_Brief:_ Copy the rows below word for word, covering the stretch from the line that contains "has width=851, height=800." through the line that contains "The width and height of the screenshot is (1366, 664).", both included.
____
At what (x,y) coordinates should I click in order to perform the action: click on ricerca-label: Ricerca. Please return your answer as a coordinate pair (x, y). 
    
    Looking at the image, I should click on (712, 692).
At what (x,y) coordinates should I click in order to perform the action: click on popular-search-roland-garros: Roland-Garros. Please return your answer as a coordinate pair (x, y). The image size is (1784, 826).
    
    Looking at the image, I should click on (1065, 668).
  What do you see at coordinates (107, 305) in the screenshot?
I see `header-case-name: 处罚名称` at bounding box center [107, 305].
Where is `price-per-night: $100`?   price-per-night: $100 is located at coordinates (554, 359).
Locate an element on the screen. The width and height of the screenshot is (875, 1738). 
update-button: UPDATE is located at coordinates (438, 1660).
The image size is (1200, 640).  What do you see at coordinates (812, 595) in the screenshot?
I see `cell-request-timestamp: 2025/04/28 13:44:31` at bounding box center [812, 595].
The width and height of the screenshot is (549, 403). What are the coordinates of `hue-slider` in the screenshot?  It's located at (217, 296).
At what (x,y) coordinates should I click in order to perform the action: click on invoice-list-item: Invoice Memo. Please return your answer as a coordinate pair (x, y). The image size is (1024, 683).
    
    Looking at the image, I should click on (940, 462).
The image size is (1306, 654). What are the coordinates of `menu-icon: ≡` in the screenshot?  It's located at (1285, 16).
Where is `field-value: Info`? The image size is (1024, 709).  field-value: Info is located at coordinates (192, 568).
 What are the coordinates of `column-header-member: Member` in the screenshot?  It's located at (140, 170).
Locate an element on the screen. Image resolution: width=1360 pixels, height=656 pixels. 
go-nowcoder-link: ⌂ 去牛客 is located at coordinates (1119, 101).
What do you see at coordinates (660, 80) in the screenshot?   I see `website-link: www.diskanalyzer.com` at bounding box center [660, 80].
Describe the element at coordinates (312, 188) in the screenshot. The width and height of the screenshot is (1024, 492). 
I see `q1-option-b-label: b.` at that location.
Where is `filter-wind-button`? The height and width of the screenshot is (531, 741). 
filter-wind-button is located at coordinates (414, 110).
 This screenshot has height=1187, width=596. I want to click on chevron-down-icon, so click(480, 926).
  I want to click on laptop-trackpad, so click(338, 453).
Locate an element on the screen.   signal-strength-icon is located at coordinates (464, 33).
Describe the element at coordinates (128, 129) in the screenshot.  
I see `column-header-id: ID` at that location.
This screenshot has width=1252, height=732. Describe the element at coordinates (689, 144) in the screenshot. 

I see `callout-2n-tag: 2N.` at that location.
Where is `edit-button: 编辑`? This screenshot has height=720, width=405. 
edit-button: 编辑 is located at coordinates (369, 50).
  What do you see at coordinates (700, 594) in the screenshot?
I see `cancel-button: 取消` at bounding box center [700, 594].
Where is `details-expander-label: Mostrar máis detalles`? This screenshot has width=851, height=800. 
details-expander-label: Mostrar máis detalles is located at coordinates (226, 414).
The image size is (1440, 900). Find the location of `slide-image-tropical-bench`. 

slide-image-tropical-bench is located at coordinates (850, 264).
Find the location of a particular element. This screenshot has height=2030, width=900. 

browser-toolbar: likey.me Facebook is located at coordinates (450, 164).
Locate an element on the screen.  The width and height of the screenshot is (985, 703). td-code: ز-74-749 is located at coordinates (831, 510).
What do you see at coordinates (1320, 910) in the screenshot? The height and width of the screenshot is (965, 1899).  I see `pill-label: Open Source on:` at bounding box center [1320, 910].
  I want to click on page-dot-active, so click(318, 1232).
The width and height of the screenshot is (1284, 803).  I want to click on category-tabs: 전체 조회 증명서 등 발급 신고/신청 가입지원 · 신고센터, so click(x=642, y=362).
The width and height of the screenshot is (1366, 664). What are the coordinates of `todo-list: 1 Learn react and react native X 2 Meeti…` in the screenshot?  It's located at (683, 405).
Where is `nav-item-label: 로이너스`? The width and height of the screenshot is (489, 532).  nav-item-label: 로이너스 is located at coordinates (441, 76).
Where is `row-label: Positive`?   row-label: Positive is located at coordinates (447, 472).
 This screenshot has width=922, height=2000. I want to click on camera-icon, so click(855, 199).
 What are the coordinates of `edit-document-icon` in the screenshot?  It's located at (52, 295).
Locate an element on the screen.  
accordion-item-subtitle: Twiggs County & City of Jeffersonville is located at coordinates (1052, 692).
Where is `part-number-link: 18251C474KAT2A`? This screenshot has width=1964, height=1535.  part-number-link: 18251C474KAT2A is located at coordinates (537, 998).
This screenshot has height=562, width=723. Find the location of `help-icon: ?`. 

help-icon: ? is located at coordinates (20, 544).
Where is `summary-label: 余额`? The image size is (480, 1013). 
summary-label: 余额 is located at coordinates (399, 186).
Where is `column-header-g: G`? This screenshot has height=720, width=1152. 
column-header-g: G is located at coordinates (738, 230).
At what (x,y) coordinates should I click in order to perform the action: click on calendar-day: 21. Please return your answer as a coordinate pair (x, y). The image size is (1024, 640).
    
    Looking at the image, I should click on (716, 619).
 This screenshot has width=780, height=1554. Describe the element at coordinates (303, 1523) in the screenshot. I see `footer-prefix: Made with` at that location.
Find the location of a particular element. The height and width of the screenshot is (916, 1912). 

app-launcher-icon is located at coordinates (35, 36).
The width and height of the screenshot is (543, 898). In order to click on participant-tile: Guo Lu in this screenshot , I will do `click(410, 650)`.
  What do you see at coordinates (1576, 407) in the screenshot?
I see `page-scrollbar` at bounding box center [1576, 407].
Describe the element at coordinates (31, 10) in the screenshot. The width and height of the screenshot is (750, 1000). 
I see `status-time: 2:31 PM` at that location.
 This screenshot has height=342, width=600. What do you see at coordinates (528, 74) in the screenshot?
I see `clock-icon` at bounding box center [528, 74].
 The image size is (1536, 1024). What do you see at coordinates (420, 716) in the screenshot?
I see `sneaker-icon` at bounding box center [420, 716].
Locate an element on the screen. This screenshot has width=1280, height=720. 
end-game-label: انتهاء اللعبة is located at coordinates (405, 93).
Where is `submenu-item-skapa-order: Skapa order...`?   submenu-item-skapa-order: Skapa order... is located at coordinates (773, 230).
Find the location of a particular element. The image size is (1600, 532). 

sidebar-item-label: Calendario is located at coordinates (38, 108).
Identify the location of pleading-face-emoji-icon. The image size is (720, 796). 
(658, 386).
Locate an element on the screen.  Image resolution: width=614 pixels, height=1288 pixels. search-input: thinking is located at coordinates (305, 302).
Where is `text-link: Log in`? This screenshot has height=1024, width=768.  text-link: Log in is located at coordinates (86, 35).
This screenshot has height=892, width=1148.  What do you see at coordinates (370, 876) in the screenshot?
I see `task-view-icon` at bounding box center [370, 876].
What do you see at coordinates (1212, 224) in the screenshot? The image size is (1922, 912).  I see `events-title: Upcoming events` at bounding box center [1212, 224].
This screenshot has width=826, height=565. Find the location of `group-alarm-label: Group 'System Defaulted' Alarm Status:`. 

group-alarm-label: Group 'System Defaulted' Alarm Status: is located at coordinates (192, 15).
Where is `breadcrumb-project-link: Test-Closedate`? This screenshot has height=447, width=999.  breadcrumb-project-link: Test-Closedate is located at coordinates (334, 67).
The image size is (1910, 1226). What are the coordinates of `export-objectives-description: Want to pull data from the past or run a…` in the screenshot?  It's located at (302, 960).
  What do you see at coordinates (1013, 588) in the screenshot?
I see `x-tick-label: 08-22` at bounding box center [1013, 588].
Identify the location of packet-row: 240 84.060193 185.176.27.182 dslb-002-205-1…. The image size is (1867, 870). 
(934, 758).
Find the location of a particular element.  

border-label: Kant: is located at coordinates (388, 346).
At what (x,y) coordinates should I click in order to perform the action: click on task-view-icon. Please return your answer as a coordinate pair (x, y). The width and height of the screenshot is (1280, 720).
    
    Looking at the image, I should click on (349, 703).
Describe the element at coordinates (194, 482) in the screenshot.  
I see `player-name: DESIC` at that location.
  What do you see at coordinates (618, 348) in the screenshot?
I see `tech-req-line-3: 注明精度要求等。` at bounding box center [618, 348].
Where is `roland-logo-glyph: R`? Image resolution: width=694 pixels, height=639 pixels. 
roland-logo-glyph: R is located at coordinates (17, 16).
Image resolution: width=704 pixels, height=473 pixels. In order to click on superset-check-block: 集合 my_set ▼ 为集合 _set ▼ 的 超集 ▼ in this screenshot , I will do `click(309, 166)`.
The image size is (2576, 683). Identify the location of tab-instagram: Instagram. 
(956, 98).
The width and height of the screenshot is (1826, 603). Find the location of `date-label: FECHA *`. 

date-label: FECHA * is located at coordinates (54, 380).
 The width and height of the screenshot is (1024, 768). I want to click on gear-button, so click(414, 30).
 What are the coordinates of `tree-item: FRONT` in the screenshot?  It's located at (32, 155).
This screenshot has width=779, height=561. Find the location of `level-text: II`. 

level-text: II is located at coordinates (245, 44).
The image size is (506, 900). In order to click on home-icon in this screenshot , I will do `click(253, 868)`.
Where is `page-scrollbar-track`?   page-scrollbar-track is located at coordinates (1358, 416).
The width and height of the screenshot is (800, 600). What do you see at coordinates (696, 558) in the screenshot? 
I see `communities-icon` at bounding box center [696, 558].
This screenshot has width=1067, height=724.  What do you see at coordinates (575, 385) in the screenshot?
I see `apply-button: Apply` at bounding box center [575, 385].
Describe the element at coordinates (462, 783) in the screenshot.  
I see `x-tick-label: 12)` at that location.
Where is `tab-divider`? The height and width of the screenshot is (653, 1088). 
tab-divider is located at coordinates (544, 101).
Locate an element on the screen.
____
_Completed exercise:_
Where is `details-expander-label: Mostrar máis detalles`? This screenshot has width=851, height=800. 
details-expander-label: Mostrar máis detalles is located at coordinates (226, 414).
The image size is (1440, 900). Find the location of `slide-image-tropical-bench`. 

slide-image-tropical-bench is located at coordinates (850, 264).
Find the location of a particular element. This screenshot has height=2030, width=900. 

browser-toolbar: likey.me Facebook is located at coordinates (450, 164).
Locate an element on the screen.  The width and height of the screenshot is (985, 703). td-code: ز-74-749 is located at coordinates (831, 510).
What do you see at coordinates (1320, 910) in the screenshot? The height and width of the screenshot is (965, 1899).  I see `pill-label: Open Source on:` at bounding box center [1320, 910].
  I want to click on page-dot-active, so click(318, 1232).
The width and height of the screenshot is (1284, 803).  I want to click on category-tabs: 전체 조회 증명서 등 발급 신고/신청 가입지원 · 신고센터, so click(x=642, y=362).
The width and height of the screenshot is (1366, 664). What are the coordinates of `todo-list: 1 Learn react and react native X 2 Meeti…` in the screenshot?  It's located at (683, 405).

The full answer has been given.